[Data extract start]

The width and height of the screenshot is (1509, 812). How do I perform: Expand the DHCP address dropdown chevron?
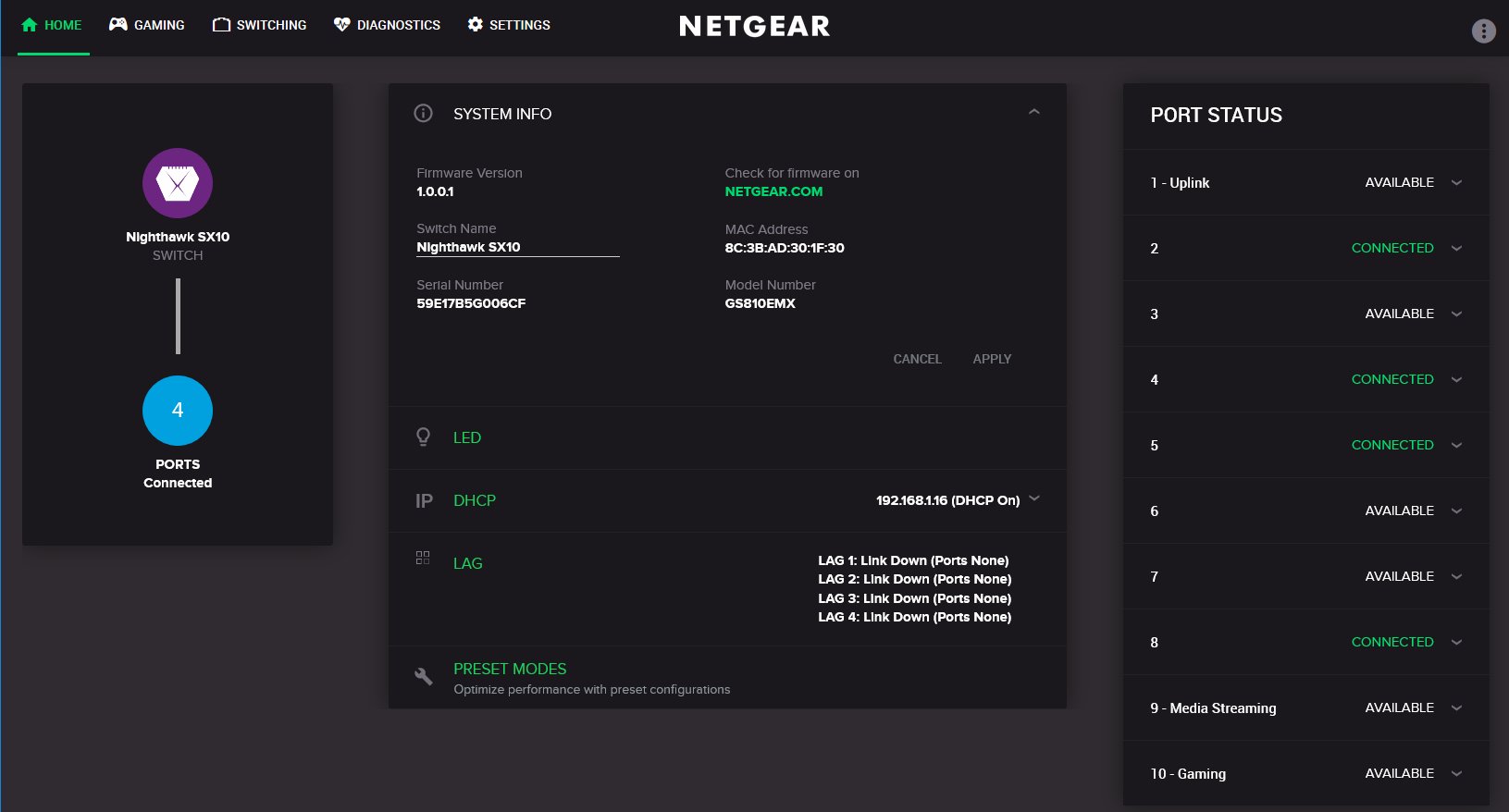click(1034, 498)
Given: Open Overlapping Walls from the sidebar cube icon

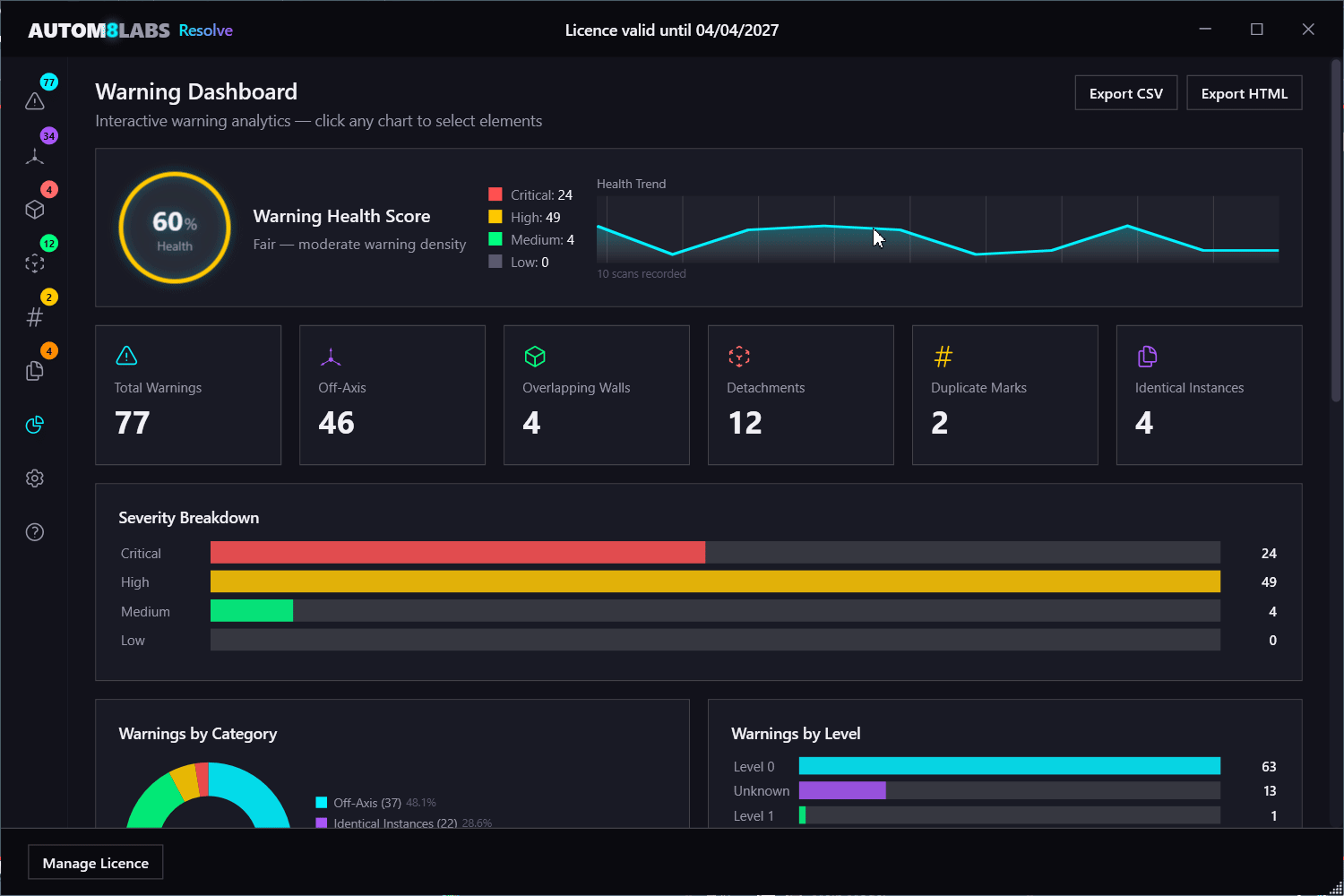Looking at the screenshot, I should (x=34, y=209).
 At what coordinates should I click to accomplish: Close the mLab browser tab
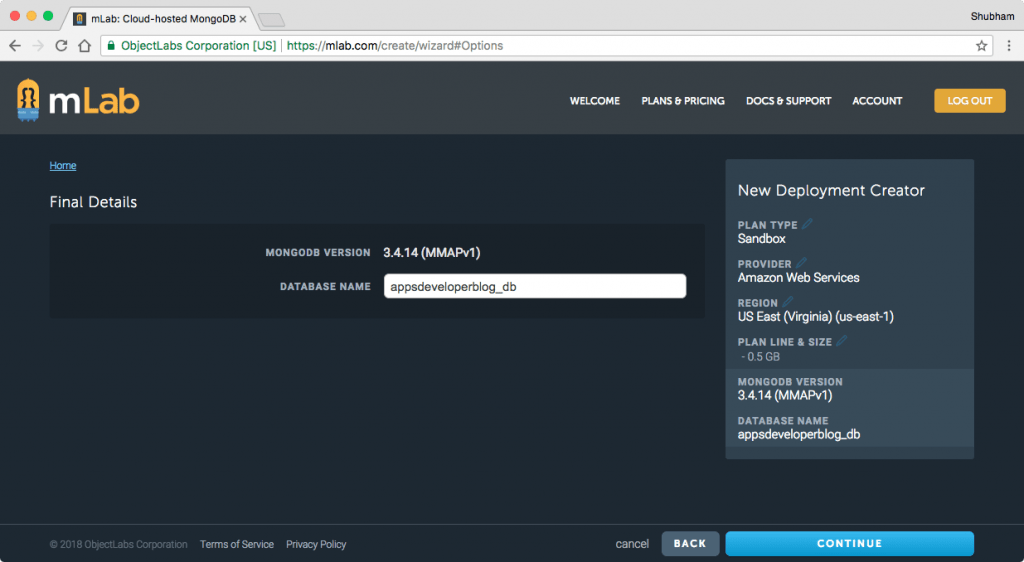(x=243, y=19)
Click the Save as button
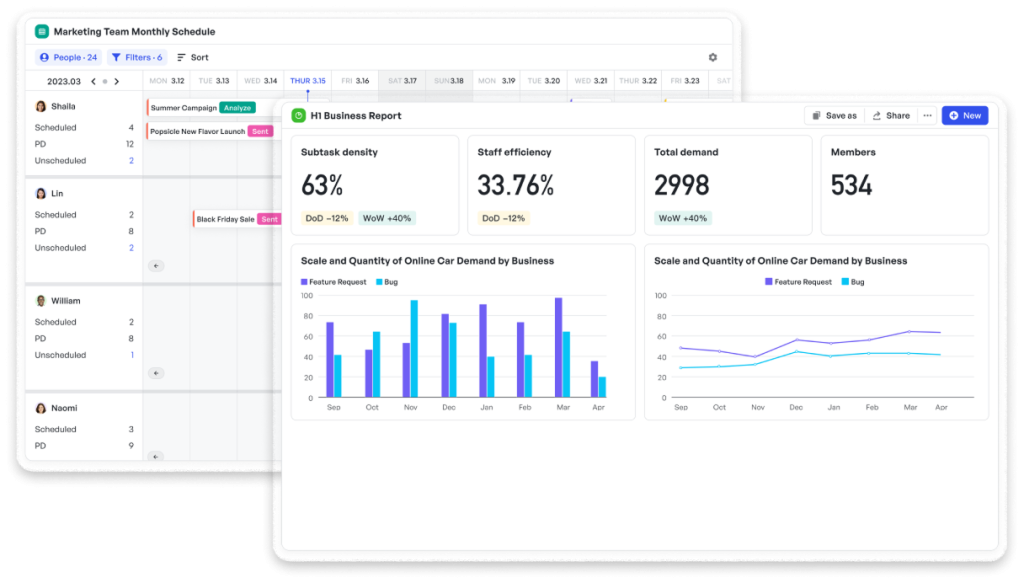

[Data extract end]

Reproduce every line of the data above word for word, leaving out the pictures.

The width and height of the screenshot is (1509, 812). How do I perform: Expand the DHCP address dropdown chevron?
click(1034, 498)
Given: Open Overlapping Walls from the sidebar cube icon

Looking at the screenshot, I should (x=34, y=209).
 At what coordinates should I click to accomplish: Close the mLab browser tab
(x=243, y=19)
Click the Save as button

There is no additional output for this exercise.